Quote the whole listing exactly. Leave the pictures out of your copy.

▶ _Material for this exercise_:
■ ■ ■ ■

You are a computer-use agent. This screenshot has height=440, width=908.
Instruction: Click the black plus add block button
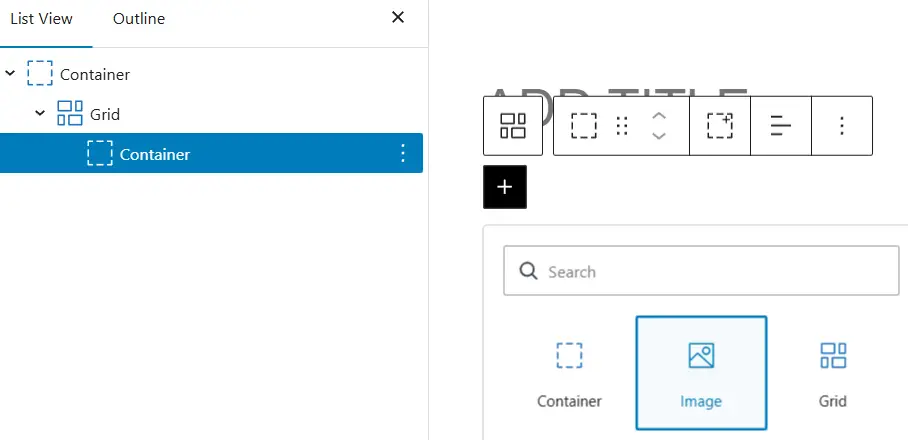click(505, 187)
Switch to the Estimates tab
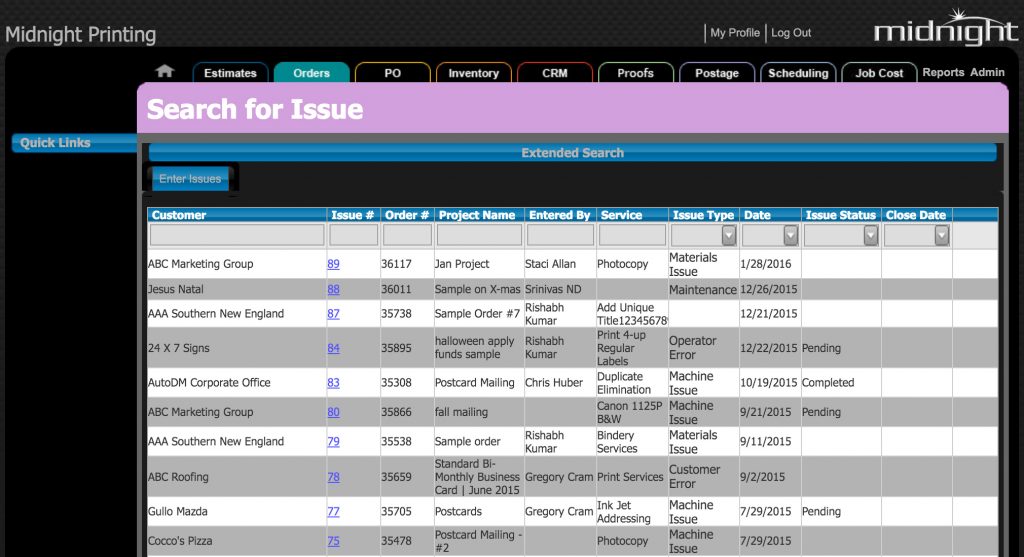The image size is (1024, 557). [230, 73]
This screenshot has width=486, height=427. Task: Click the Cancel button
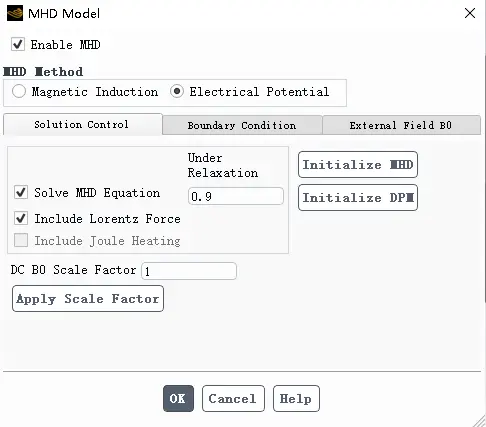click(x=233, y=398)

■ ■ ■ ■

▶ _Answer to this problem_:
You are a computer-use agent. This screenshot has height=440, width=908.
Instruction: Click the black plus add block button
click(505, 187)
Switch to the Estimates tab
The image size is (1024, 557). [230, 73]
This screenshot has width=486, height=427. Task: Click the Cancel button
click(x=233, y=398)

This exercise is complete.